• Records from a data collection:
◇ ◇ ◇ ◇

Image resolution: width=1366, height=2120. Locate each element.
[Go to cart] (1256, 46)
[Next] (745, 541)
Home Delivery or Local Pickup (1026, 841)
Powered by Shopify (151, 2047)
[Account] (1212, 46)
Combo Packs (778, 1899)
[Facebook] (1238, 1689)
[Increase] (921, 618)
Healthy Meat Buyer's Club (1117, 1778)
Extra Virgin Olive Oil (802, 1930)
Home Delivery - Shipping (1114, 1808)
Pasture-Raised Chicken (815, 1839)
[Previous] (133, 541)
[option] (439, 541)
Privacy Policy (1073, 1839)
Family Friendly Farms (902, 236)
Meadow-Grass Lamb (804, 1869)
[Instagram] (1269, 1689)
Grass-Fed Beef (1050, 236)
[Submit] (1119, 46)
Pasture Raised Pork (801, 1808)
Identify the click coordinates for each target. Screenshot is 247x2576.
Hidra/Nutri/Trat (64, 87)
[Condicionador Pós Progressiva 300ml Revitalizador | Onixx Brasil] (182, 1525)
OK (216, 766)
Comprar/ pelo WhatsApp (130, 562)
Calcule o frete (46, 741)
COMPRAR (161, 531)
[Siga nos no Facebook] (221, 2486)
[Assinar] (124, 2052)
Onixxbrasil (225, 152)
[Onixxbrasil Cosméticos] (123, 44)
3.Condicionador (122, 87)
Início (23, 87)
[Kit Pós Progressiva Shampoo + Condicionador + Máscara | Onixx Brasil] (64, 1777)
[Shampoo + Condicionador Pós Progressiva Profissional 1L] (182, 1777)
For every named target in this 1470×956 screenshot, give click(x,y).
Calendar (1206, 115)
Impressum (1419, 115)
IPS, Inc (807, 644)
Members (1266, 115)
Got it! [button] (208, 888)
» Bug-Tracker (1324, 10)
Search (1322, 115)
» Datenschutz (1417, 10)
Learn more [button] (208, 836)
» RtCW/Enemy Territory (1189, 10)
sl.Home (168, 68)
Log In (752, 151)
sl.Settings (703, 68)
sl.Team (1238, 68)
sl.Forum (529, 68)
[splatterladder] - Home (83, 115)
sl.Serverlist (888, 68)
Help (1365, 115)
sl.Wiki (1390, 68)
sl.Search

◇ ◇ ◇ ◇

• Action item:
Show all lines from the entries that hold "target".

• Response:
Identify the click coordinates for each target. Screenshot is 247x2576.
For every named target in this 1470×956 screenshot, give click(x,y).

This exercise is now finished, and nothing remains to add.